Down to the last line, print the data that follows exactly, without its pictures.

________________________

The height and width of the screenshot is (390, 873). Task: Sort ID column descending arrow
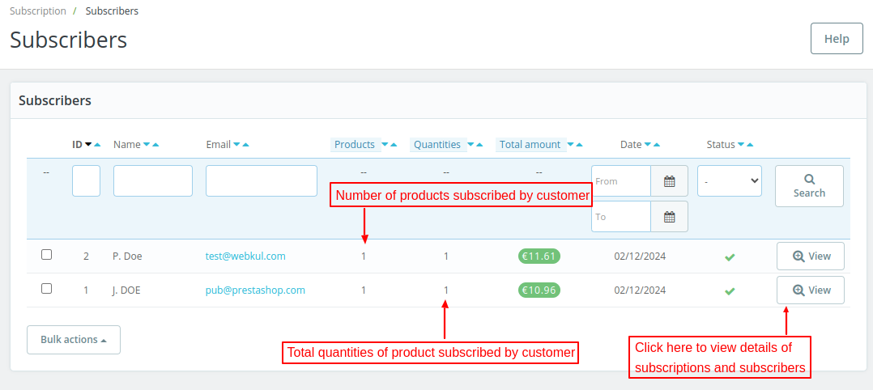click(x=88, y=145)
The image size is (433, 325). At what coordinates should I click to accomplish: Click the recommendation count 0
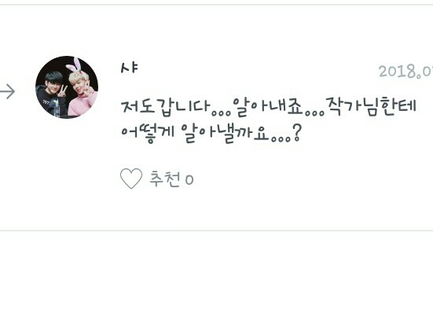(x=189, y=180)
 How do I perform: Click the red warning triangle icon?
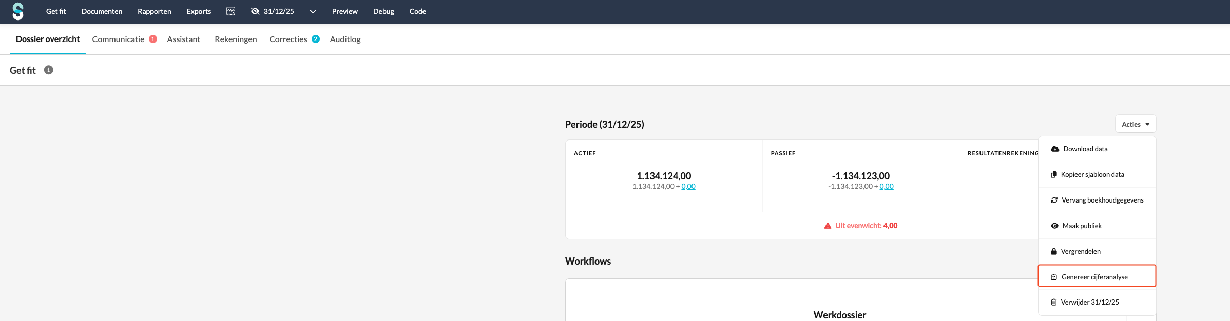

________________________

*Task response:*
The height and width of the screenshot is (390, 873). Task: Sort ID column descending arrow
click(x=88, y=145)
The image size is (433, 325). At what coordinates should I click to accomplish: Click the recommendation count 0
(x=189, y=180)
 How do I perform: Click the red warning triangle icon?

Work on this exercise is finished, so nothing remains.